WORK TO COMPLETE.
Filter the records below for the word "Amazon". Keep each line that has it.

ENTRIES PROVIDED.

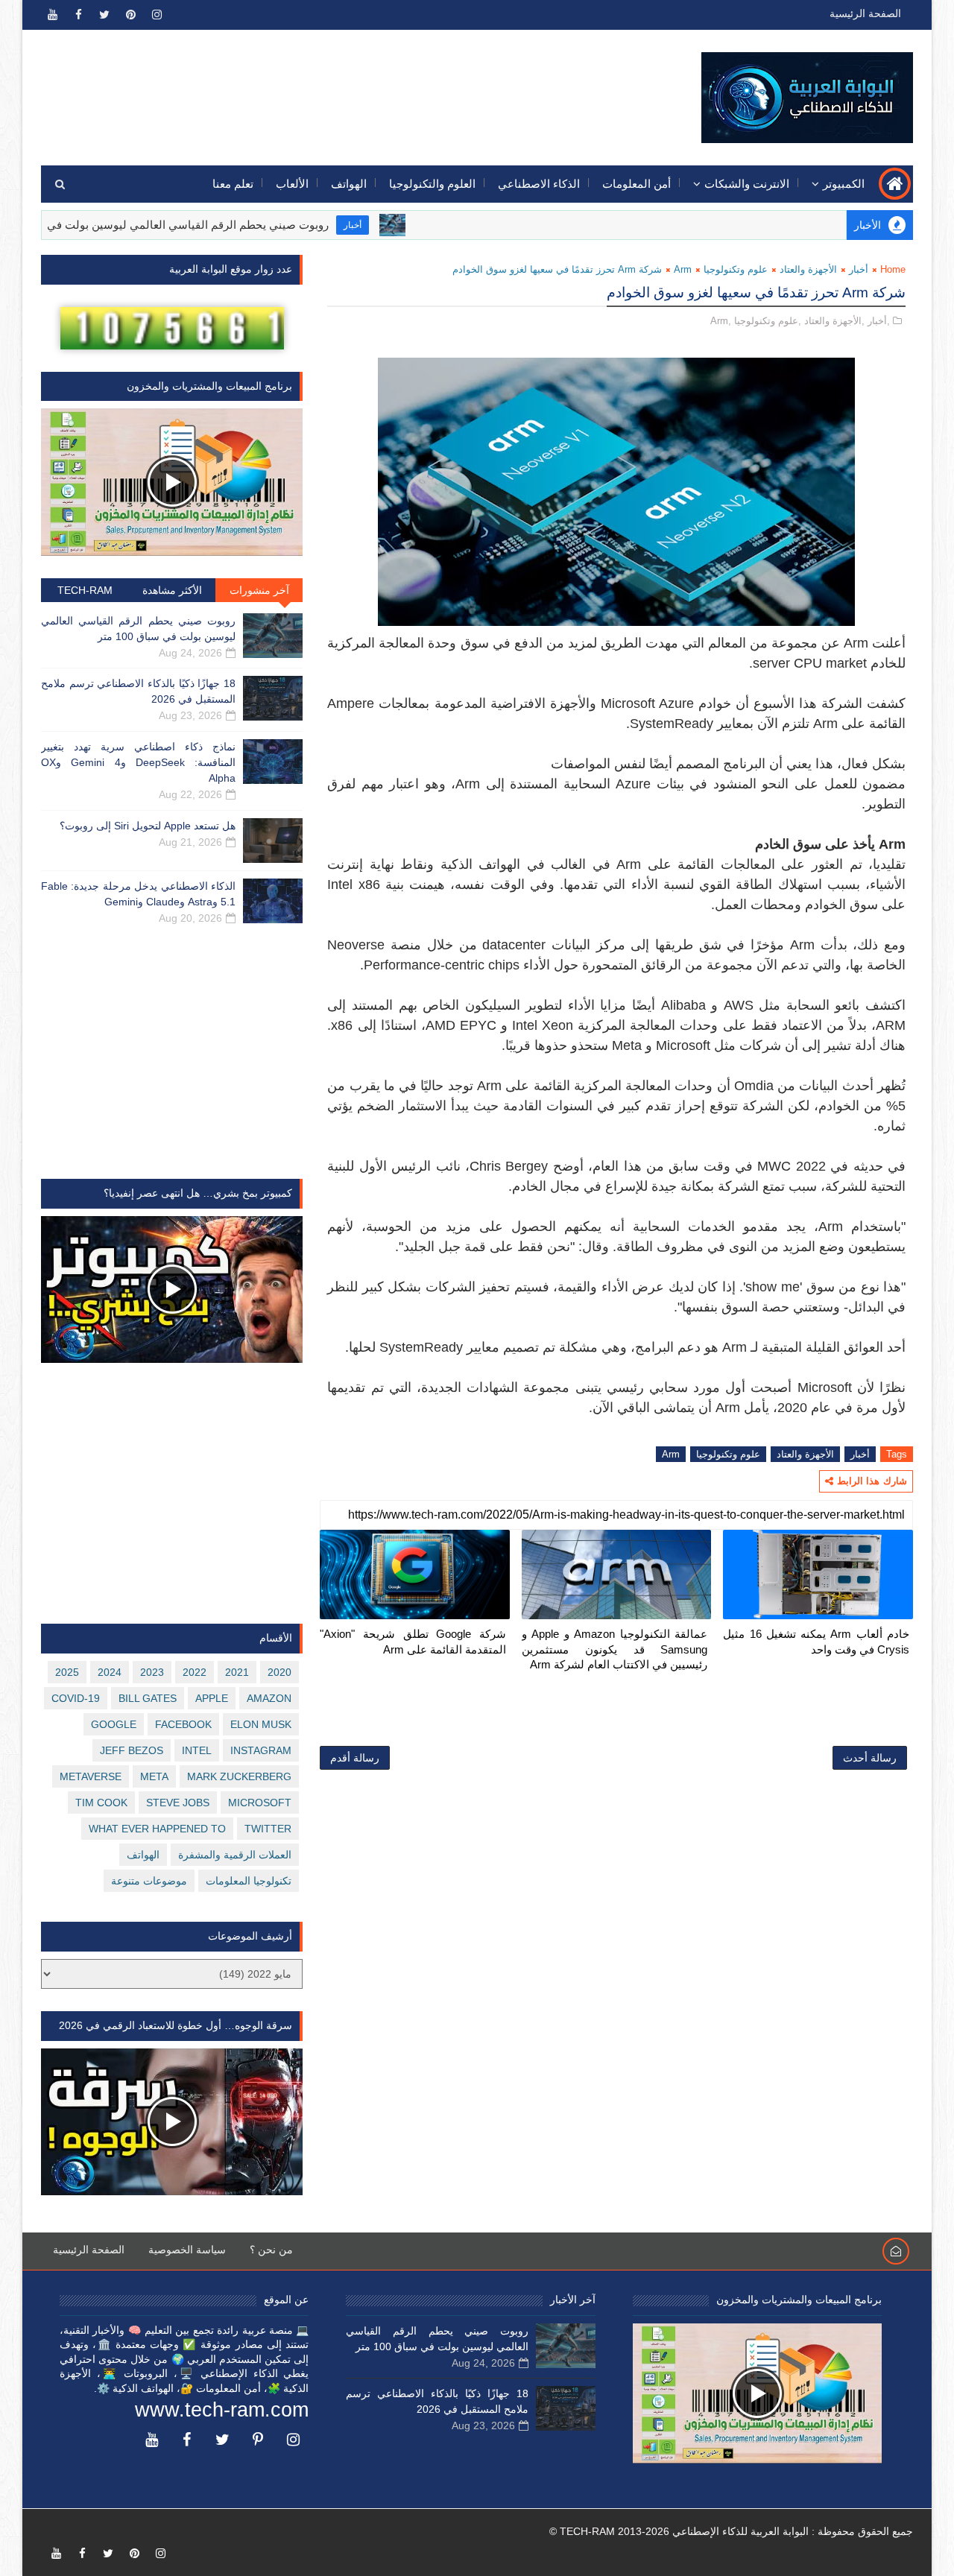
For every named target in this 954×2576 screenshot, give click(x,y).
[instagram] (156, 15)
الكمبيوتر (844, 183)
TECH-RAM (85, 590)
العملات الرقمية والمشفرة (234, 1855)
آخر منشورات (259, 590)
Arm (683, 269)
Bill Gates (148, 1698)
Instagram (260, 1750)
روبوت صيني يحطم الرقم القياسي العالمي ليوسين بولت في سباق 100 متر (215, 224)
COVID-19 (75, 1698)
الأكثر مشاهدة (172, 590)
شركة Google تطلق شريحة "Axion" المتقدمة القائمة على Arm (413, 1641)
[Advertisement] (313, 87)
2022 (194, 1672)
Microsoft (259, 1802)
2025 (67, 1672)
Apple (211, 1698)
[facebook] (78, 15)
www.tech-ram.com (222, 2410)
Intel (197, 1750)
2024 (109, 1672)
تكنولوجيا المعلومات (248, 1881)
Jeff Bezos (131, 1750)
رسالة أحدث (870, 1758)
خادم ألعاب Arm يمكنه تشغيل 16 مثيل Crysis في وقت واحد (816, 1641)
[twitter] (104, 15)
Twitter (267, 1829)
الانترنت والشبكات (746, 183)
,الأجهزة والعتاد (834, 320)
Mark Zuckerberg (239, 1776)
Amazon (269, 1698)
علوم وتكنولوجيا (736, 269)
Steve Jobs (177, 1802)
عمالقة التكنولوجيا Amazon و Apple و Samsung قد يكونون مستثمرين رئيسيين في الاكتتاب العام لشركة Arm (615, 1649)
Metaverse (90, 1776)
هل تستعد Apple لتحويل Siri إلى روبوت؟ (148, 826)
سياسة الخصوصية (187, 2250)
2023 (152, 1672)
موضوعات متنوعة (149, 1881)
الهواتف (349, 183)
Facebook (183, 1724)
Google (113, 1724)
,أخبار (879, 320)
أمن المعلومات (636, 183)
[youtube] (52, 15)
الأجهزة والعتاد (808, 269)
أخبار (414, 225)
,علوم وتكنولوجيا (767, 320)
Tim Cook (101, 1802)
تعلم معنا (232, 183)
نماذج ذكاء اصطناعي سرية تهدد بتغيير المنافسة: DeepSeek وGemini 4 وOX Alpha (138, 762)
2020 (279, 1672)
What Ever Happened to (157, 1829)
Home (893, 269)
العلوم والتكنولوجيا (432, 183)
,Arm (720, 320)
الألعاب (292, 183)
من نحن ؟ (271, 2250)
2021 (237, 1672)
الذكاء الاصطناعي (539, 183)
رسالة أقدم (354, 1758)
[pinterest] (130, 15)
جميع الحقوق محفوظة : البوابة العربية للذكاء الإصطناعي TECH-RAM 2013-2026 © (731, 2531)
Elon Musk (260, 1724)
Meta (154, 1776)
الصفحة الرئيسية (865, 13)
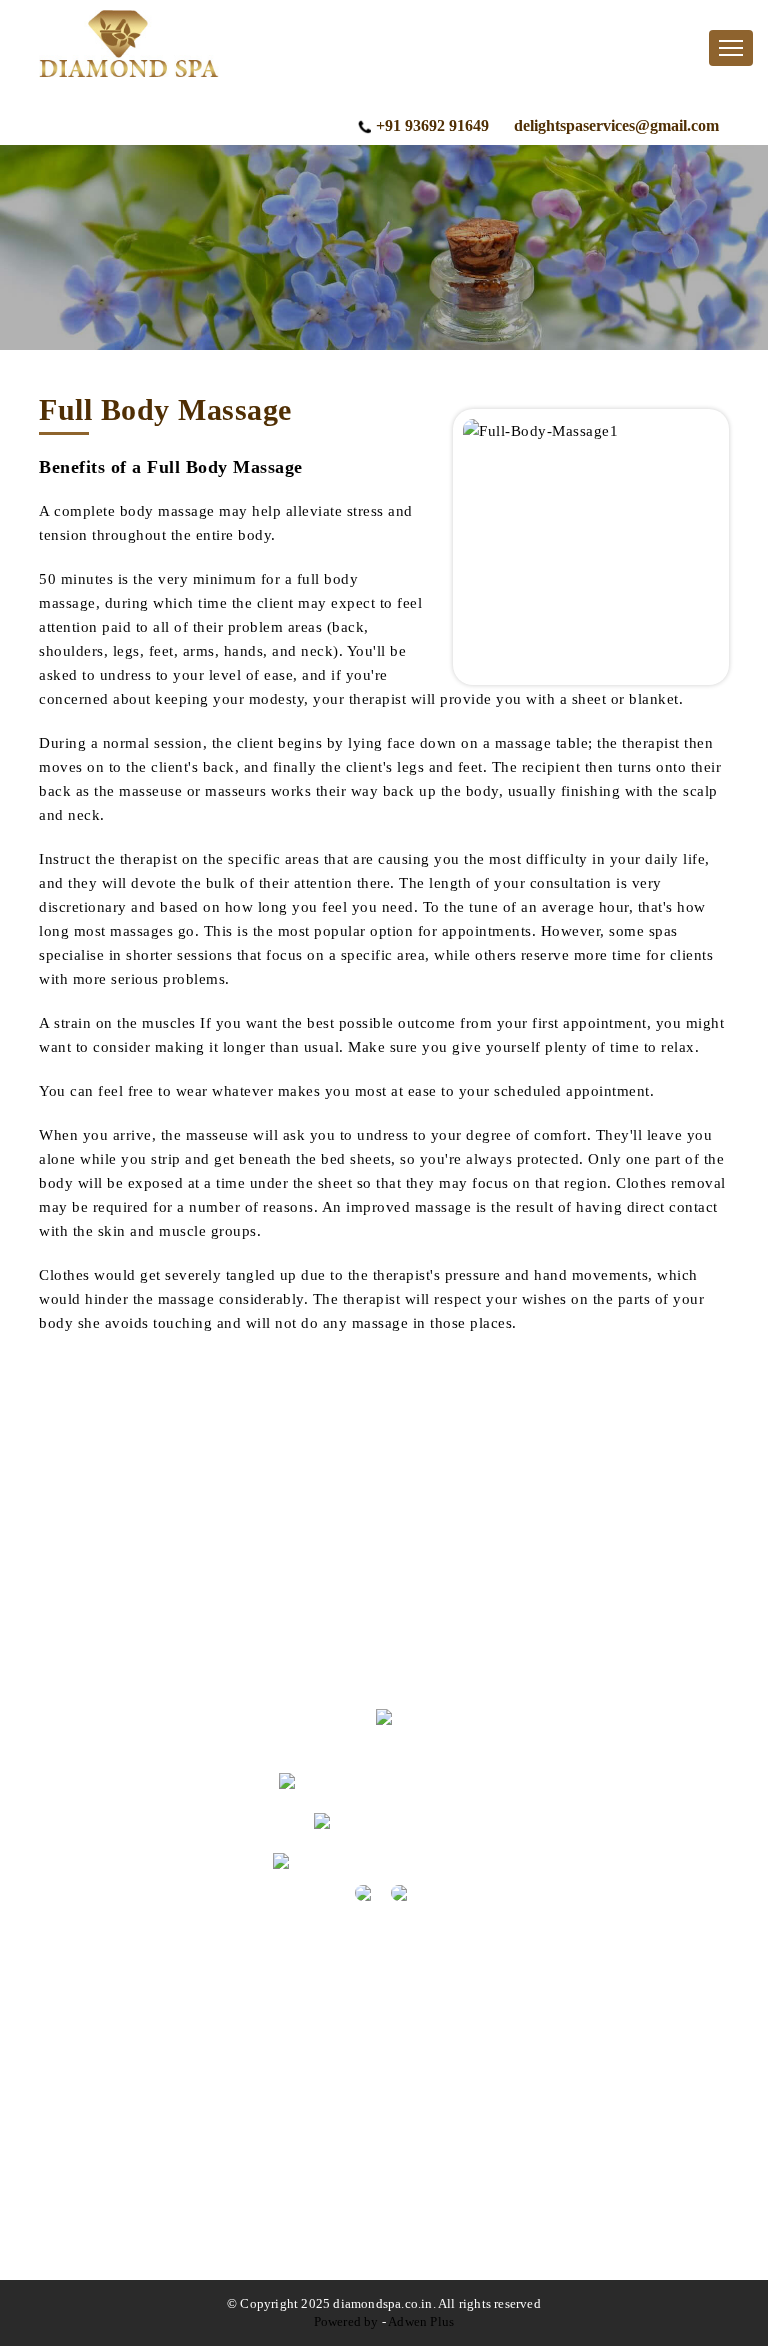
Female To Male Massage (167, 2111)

* * *

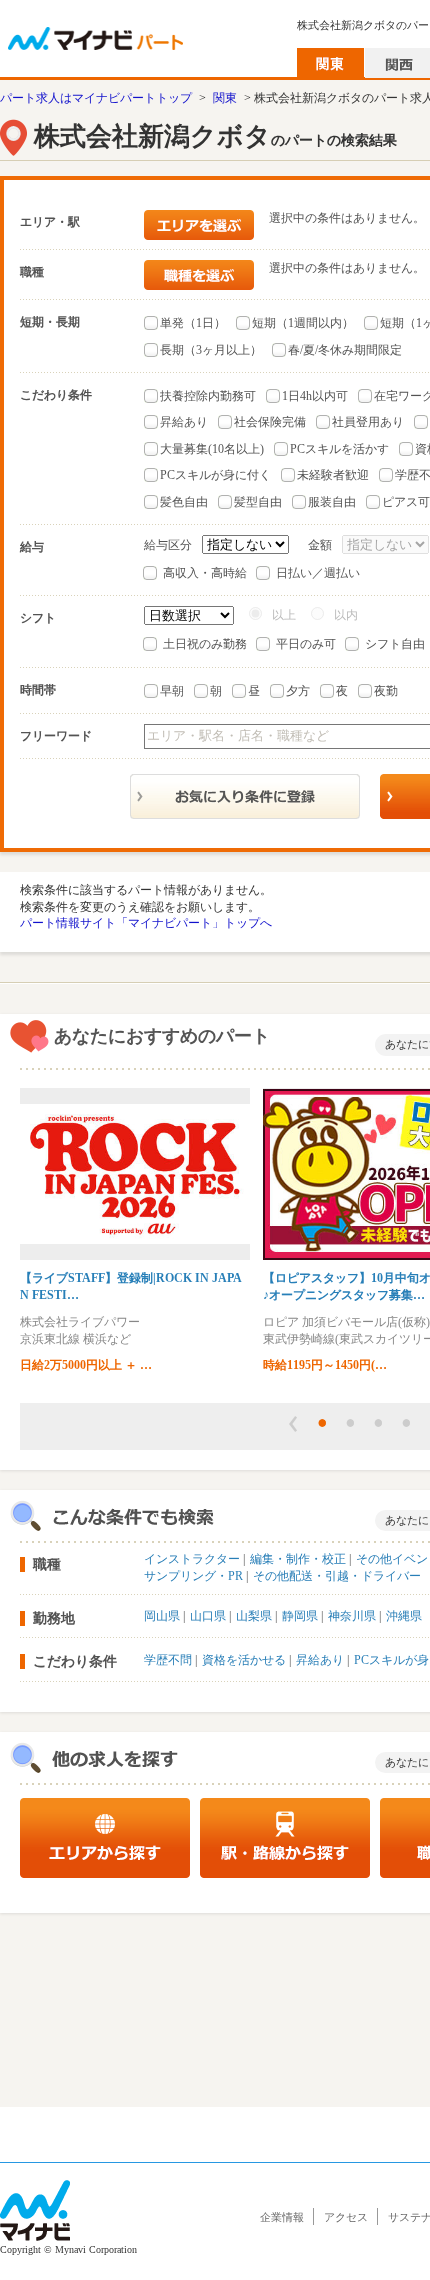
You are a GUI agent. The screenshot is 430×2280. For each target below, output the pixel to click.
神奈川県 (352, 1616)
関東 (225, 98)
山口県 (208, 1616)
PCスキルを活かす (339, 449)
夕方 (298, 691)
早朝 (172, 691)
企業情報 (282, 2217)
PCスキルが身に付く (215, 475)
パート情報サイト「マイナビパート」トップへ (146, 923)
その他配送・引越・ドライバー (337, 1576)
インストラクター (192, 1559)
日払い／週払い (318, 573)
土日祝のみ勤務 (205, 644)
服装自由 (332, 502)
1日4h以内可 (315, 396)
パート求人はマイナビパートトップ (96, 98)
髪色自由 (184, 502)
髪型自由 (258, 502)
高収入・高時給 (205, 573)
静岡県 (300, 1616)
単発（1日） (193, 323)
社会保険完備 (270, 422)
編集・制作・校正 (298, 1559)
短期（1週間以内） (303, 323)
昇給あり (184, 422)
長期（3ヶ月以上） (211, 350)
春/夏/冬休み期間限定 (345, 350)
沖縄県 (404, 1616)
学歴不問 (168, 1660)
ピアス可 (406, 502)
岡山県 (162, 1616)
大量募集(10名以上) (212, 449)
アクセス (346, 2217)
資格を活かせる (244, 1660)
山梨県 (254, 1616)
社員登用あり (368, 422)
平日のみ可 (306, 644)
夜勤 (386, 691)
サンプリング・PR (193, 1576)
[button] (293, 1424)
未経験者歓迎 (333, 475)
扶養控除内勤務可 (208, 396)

...

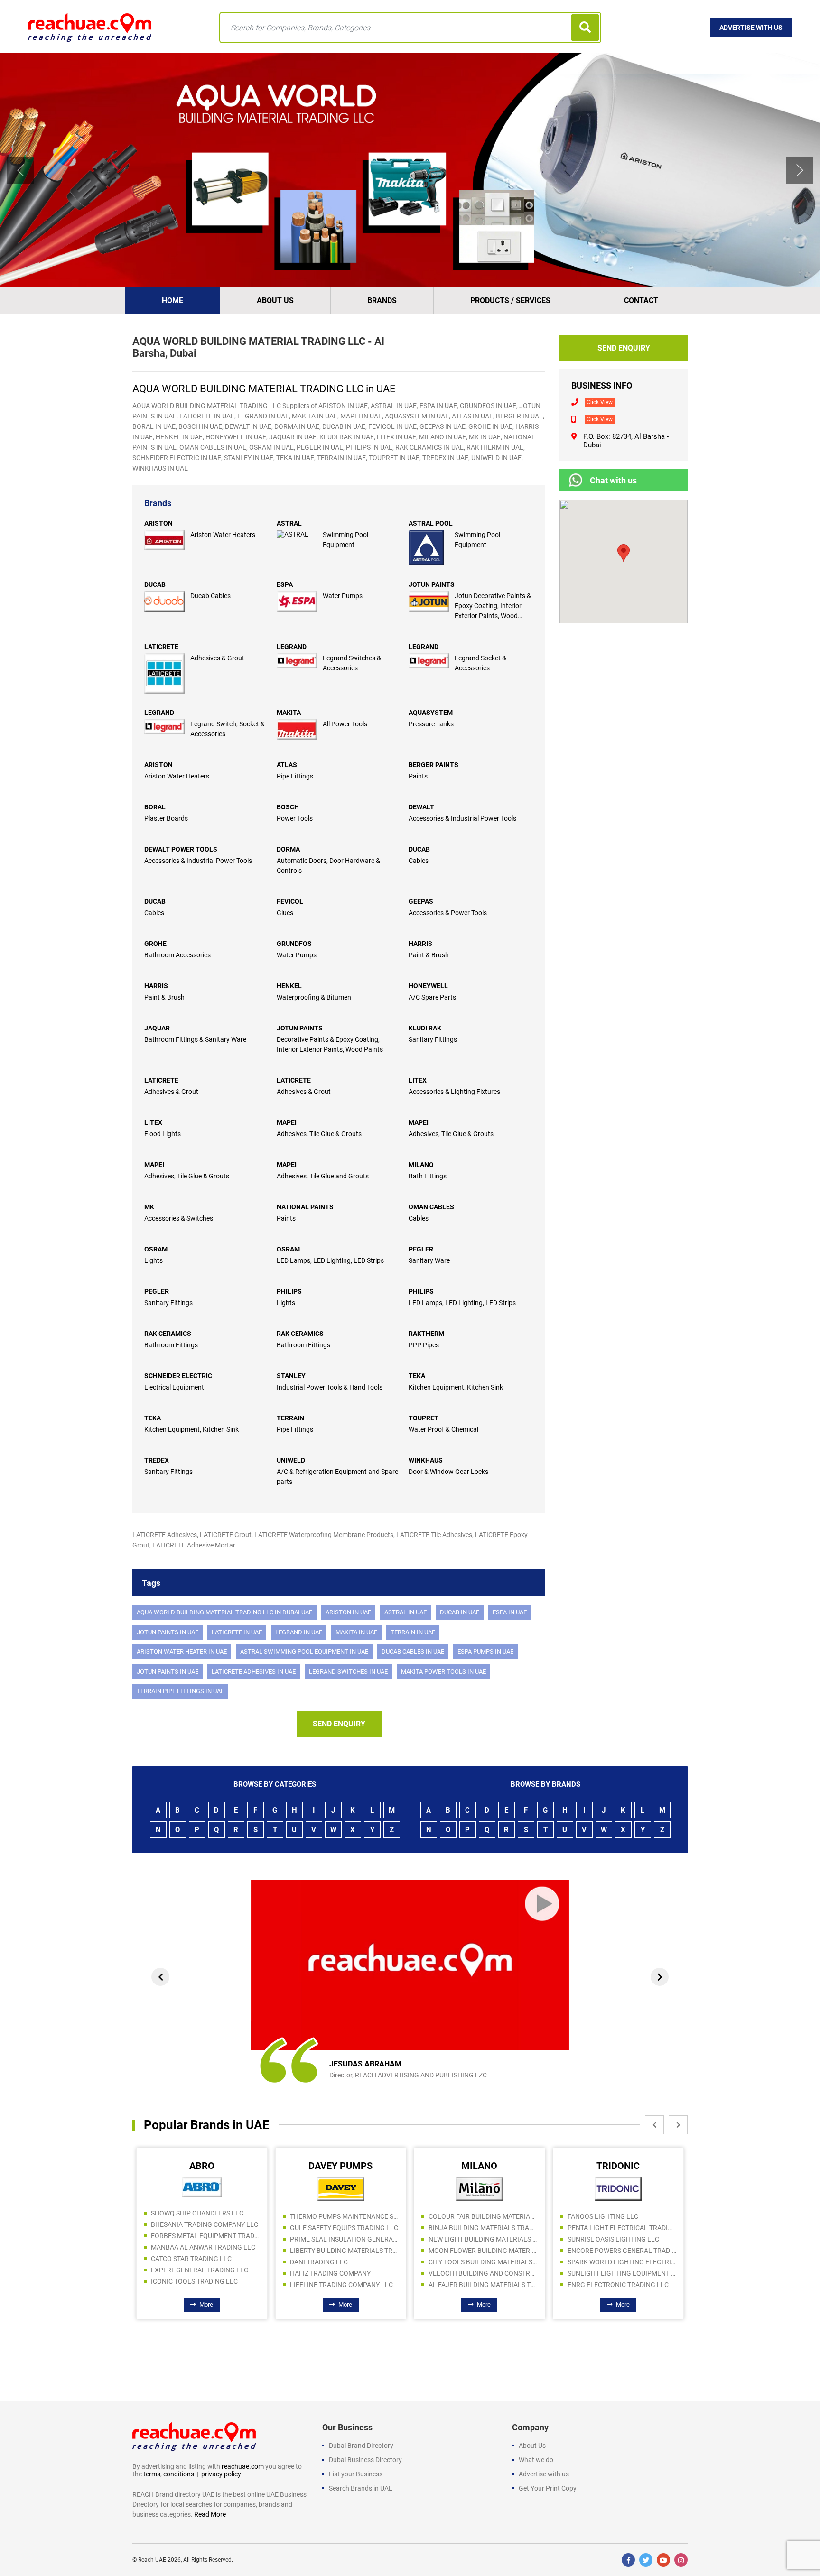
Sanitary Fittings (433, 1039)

TASK SOLUTION.
Amazon (269, 1698)
عمالقة التكنولوجيا Amazon و Apple و Samsung قد يكونون مستثمرين رئيسيين في الاكتتاب العام لشركة Arm (615, 1649)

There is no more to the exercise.